The Department of Defense has announced a new initiative to more effectively secure the Defense Industrial Base (DIB) against cyber risks. This new initiative, called The Cybersecurity Maturity Model Certification, or CMMC, is aimed enhancing the protection of controlled unclassified information (CUI) within the supply chain. The need for a revised and more rigorous framework became apparent with several high-profile breaches of DoD information in recent years, especially as cyber threats from Nation State Actors are becoming more prevalent.
The CMMC model will be based on existing cybersecurity standards and best practices and will map these controls and processes across several maturity levels ranging from basic cyber hygiene (level 1) to advanced (level 5). The CMMC model expands on the current DFARS regulations (DFARS 252.204-7012) which are often self-assessed, and adding a verification component.
With CMMC, part of the evaluation process will assess the technical controls contractors have implemented, in addition to policies and procedures documentation, as part of the evaluation process. Certified third-party companies, serving as auditors, will be needed to verify the contractor’s certification level. Companies with higher scores will be eligible to bid on a greater number of contracts and opportunities. The certification requirement will also flow down to all subcontractors, requiring a greater level of substantiation for primes.
All future Request for Proposals (RFP’s) will require a CMMC level. DoD is planning to release the first iteration of the CMMC framework in early 2020 and begin incorporating CMMC requirements into RFP’s by mid-2020.
To help contractors navigate these new requirements, the Office of the Under Secretary of Defense for Acquisition and Sustainment has created a dedicated website with information on the proposed CMMC framework, and FAQs. Some key highlights are:
The first implementation of the CMMC framework will focus only on DoD. This could be expanded once the program has been more thoroughly vetted.

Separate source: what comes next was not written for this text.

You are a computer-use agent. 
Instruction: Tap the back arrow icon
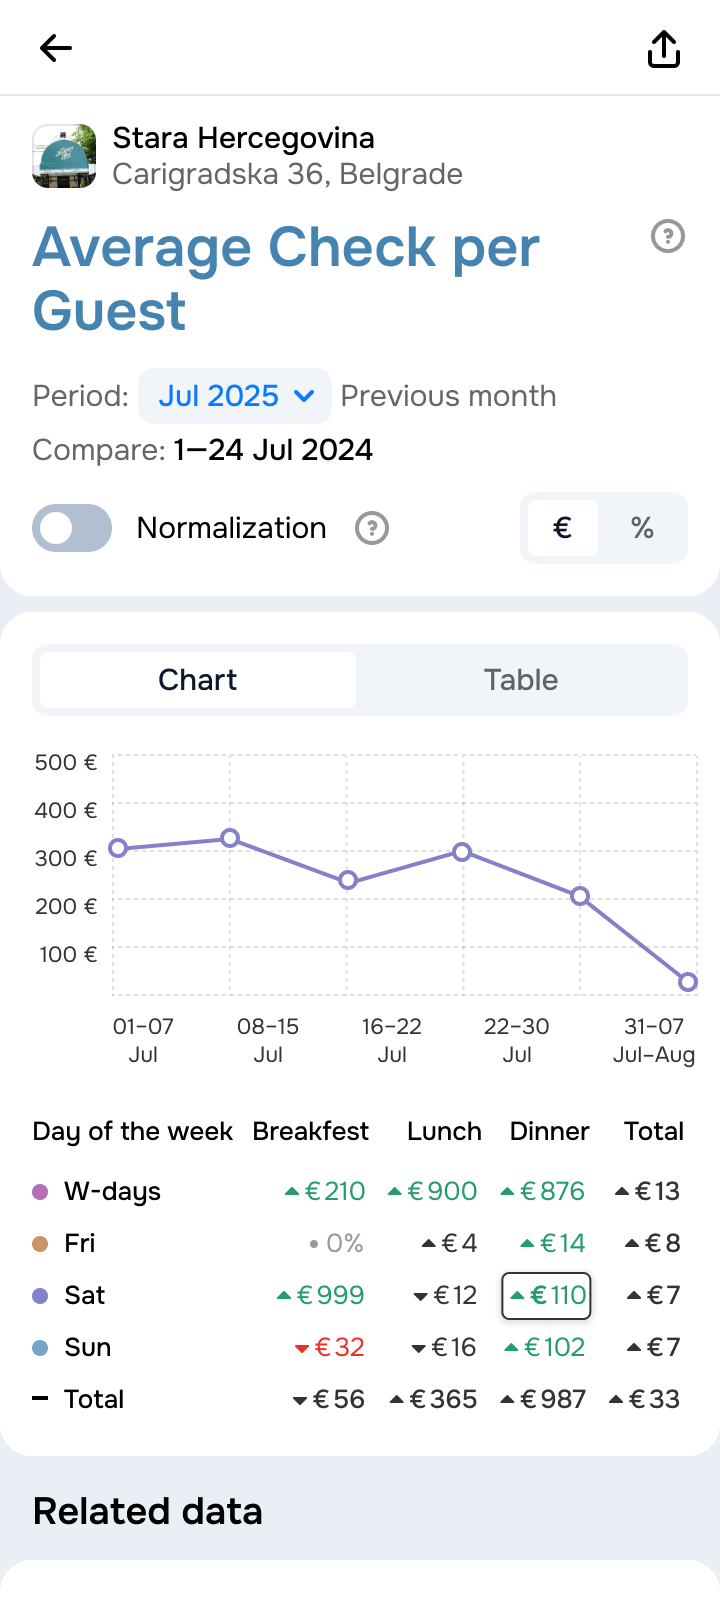[x=56, y=48]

CMMC will apply to all companies, and their subcontractors, doing business with the DoD requiring certification.
DoD is developing the CMMC framework by combining various existing cybersecurity standards, such as NIST SP 800-171, NIST SP 800-53, ISO 270001, and ISO 27032. This new model will go beyond merely measuring compliance and look at the organization’s institutionalization of cybersecurity best practices.
The CMMC levels will range from 1 as basic cyber hygiene to 5 advanced. These levels will determine contractor’s eligibility to bid on RFP’s. DoD will determine what level is required on a per contract basis, based on the scope of the project, data sensitivity and potential cyber threats.
Certifications will largely need to be carried out by 3rd party auditors. Some higher-level assessments may require government assessors, including requiring activity personnel, the Defense Contract Management Agency (“DCMA”), and the Defense Counterintelligence and Security Agency (“DCSA”). As of yet, it has not been disclosed what qualifies as a higher-level assessment.
Organizations currently doing business with DoD should start exploring CMMC certification to ensure there is no interruption of contract awards or other business opportunities. Undergoing a thorough evaluation and risk assessment will further help improve an organizations certification score. Incorporating proper enterprise risk management practices and response plans will be integral to achieving higher level certifications.